Taktischer Humanismus?

Im letzten Abschnitt ihres Artikels schreibt sie, dass die Strategie der Ethnografien des Partikularen für sie am besten geeignet ist um gegen Kultur zu

Schreiben, da sie die Ähnlichkeiten in unser aller Lebensumständen zum Vorschein bringt (S. 38).

Sie will mit ihrer Kritik an der Anthropologie auch dazu anregen zu hinterfragen

Worüber und für wen wir schreiben (S.38).

Auch schreibt sie, dass es gute Gründe gibt um den Humanismus zu hinterfragen, stellt aber fest das der „Humanismus im Westen weiterhin die

Sprache der menschlichen Gleichheit mit der größten moralischen Kraft ist“

Könne man ihn noch nicht aufgeben (S.39).

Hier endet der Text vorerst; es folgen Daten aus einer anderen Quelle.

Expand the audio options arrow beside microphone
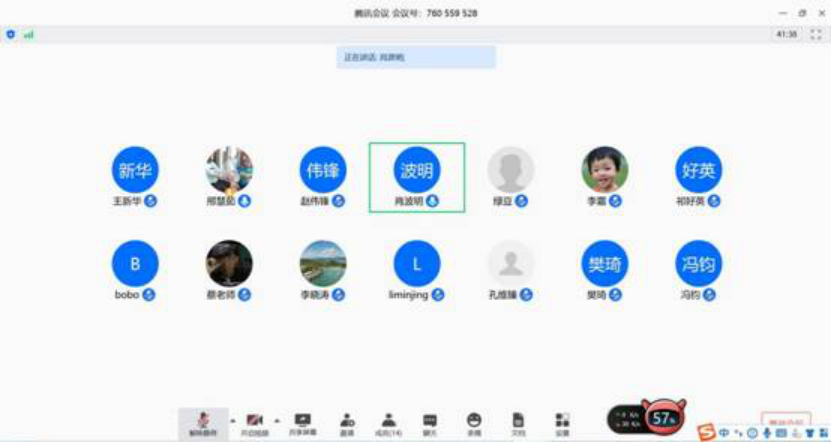Screen dimensions: 832x442 pos(233,419)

Das bezeichnet sie als „taktischen Humanismus“.

 

Diskussionsfragen:

 

1: Inwiefern ist Abu-Lughods Kritik an der Anthropologie 30 Jahre nach dem erstmaligem Erscheinen des Artikels heutzutage noch relevant? Wurden ihre Lösungsvorschlage in der Forschung angewandt?

 

  1. Wie lassen sich Hierarchien und Machtstrukturen zwischen den Personengruppen verringern oder ganz auflösen und wie kann in Zukunft

vielleicht sogar ihre Entstehung verhindert werden?

 

3: Inwieweit ist es hinnehmbar, dass Studien über Personengruppen wie die

„halfies“ von Personengruppen durchgeführt werden, die deren kulturelle Hintergründe und Perspektiven gar nicht nachvollziehen können, da sie einen

Ganz anderen Hintergrund/Herkunft haben?